Published: Mar, 2017
The luxury apparels market, by nature, is quite fragmented, with the top three companies accounting for less than 40.0% in the global market in 2015. Although Louis Vuitton Malletier SA, Kering SA, and Hugo Boos have been identified as the leading luxury brands in the world, the market continues to be fiercely competitive with local as well as multinational firms constantly trying to gain a strong foothold in this market.
Transparency Market Research (TMR), in a recent report, makes an interesting observation when it comes to companies in the luxury apparel market. Although the emergence of e-commerce has taken the retail sector by storm, luxury brands stand out as an exception to this. The nature of the luxury market is such that companies in this space have the ability to sustain themselves on their own, with little to no help from the online retail industry. A case in point would be market leader Louis Vuitton. The Paris-based luxury conglomerate, in October 2016, refused to do business with Amazon.com, saying it “did not fit” with the company’s brand.

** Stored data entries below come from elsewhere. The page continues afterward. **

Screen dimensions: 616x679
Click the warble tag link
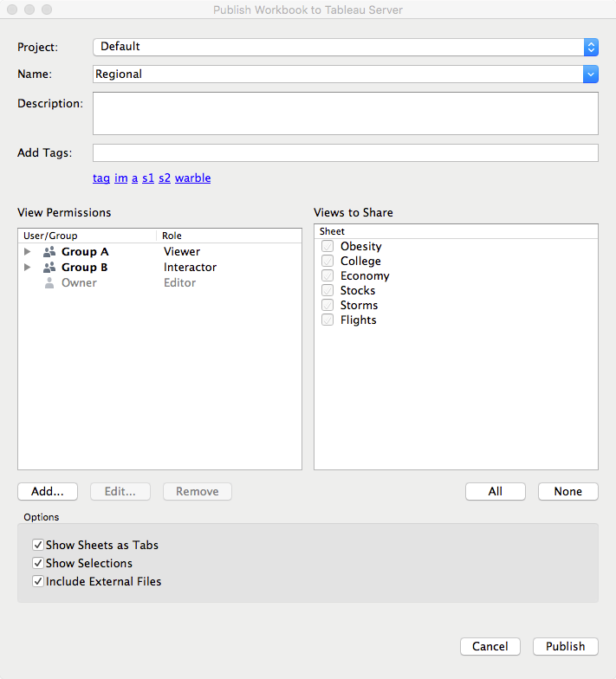click(192, 178)
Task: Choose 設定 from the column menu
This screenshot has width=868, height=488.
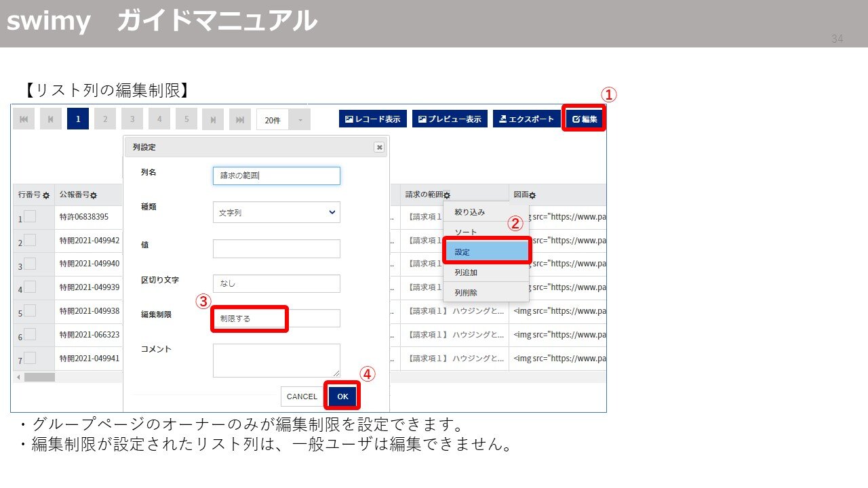Action: point(486,250)
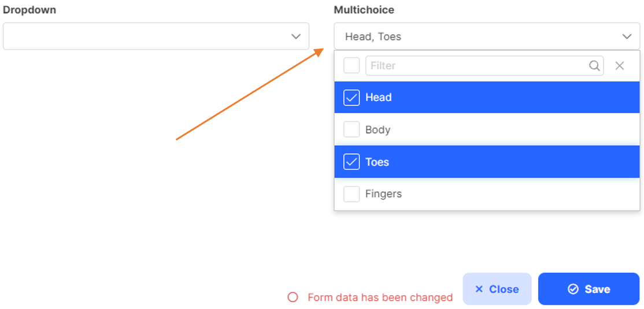644x309 pixels.
Task: Collapse the Multichoice list using its chevron
Action: pos(627,36)
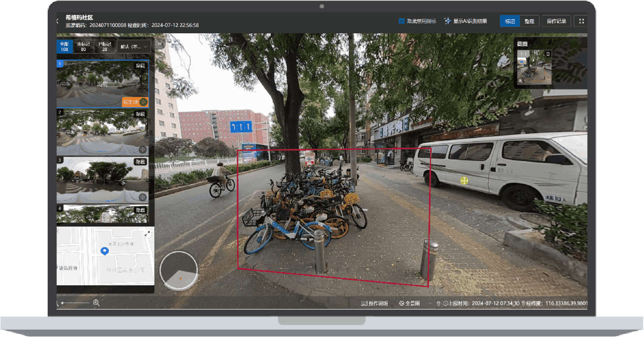Expand the minimap with the arrows icon

[147, 234]
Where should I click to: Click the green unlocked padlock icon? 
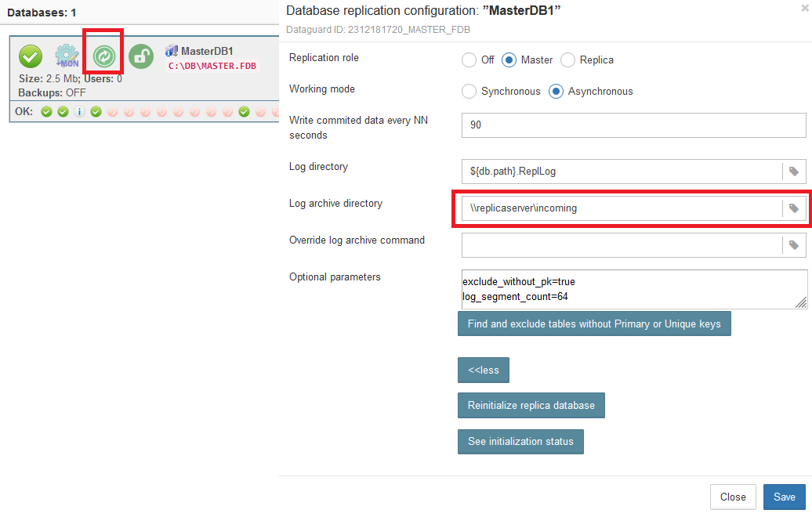141,56
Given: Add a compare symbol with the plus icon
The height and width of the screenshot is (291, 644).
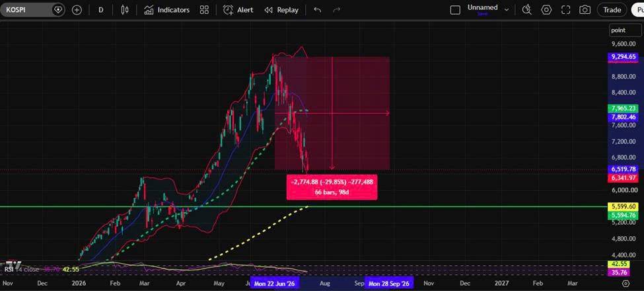Looking at the screenshot, I should [x=77, y=11].
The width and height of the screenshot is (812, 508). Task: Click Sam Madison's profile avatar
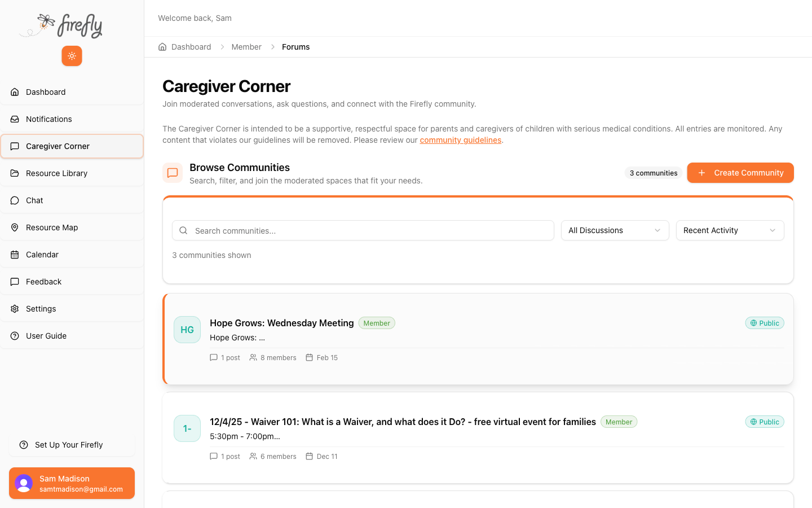point(24,483)
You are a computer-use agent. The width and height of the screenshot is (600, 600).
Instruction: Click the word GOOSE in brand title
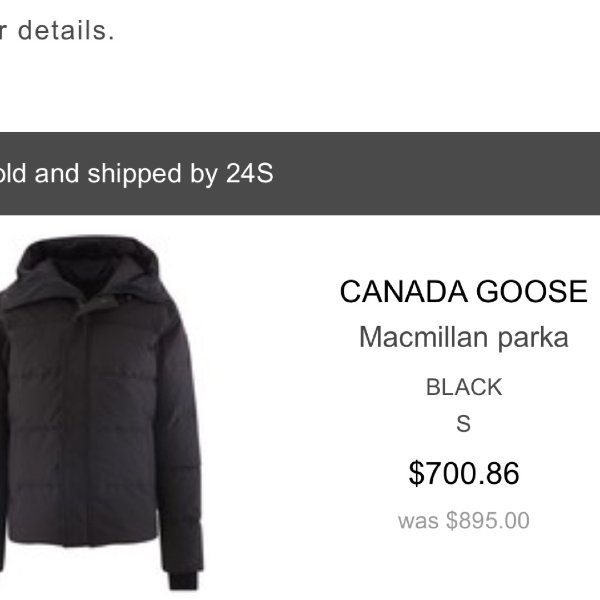[x=532, y=292]
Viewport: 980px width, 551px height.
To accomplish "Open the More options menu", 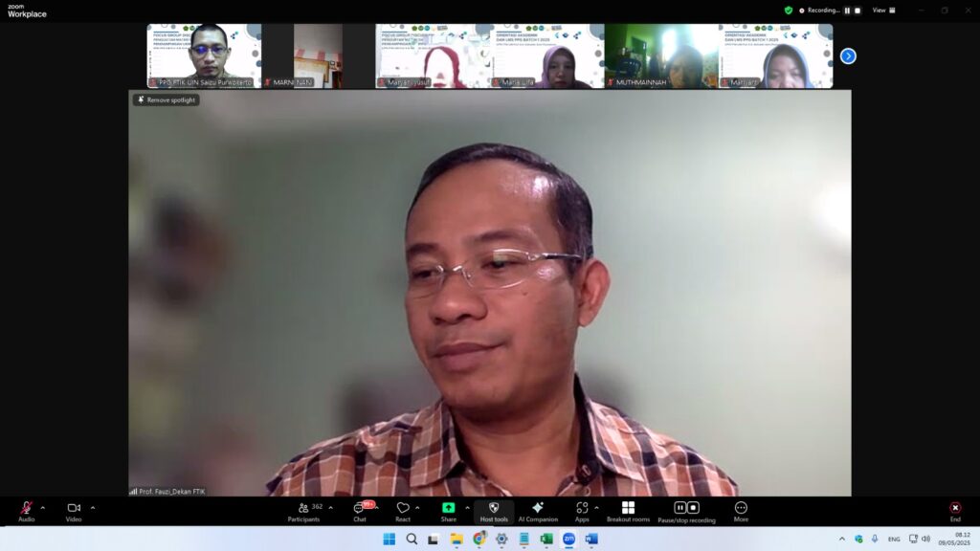I will pyautogui.click(x=741, y=508).
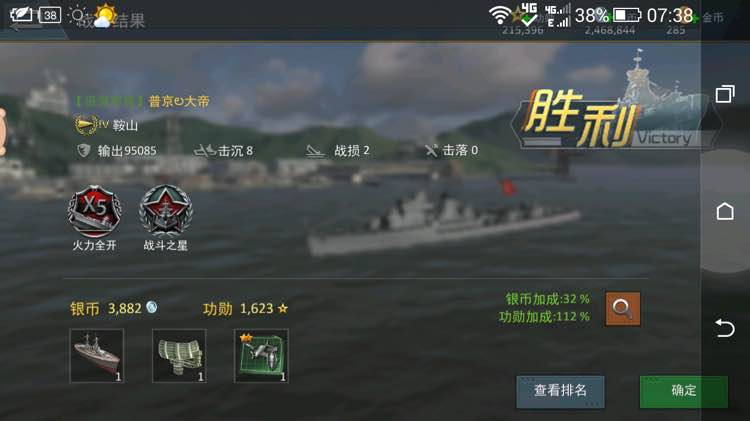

The one strategy that does work for all companies in the luxury apparel market, however, is expansion of their brand portfolio. Taking into consideration just the top two players, each of them have to their credit a number of well-known and well-established brands. Louis Vuitton Malletier SA has Louis Vuitton, TAG Heuer, Fendi, and NUDE amongst many; Kering SA boasts of brands such as Gucci, Puma, and Christopher Kane.
TMR finds that the global luxury apparels market will amount to US$60.7 bn by 2024, rising from a value of US$1.8 bn in 2015, registering a strong CAGR of 13.2% therein.
Men and Women Account for Significant Share in Luxury Apparel Market
The global luxury apparels market includes materials such as cotton, leather, silk, and denim. Cotton leads the global market with a share of almost 36.0% in 2015 and the demand for the same stems primarily from regions such as Asia Pacific and the Middle East and Africa. Denim is anticipated to emerge as a highly lucrative segment during the forecast period, registering a CAGR of 13.8% from 2016 to 2024. As far as gender is concerned, women dominate the luxury apparels market; however, the men are not far behind. Both the segments accounted for an almost equal share in 2015.
From a geographical perspective, Europe accounts for a massive share in the global luxury apparel market thanks to the strong presence of numerous luxury brands across the region. On the other hand, Asia Pacific holds immense promise, exhibiting a healthy CAGR of 14.5% over the course of the forecast period.
Increased Presence of HNWI with a Tendency to Splurge on Luxury Items a Major Growth Driver
One of the most significant factors that drives the demand for luxury apparel across the globe is a change in the standard of living of the people. Studies have shown that the number of people living in extreme poverty has declined to a certain degree and this factor, supplemented with a rise in disposable income has had a positive impact on the luxury apparel market. Moreover, there has been an increase in the number of high net worth individuals, mainly across Asia Pacific. Asia stands out as a region with the highest number of HNWIs, in terms of both population and wealth, with China and Japan emerging as big spenders. This gives the luxury apparels market a major boost.
On the down side, high entry-level barriers are likely to blemish the progress this market has made thus far. The amount of capital required to be invested in this market is exceptionally high and companies need to constantly innovate in order to stay on top. Investments could mean in terms of maintaining the quality, history, craftsmanship, and heritage of the brand. They could also mean developing newer distribution networks and marketing channels.
This review is based on the findings of a TMR report titled “Luxury Apparels Market (Material - Cotton, Leather, Silk, and Denim; Gender - Men and Women) - Global Industry Analysis, Trend, Size, Share and Forecast 2016-2024.”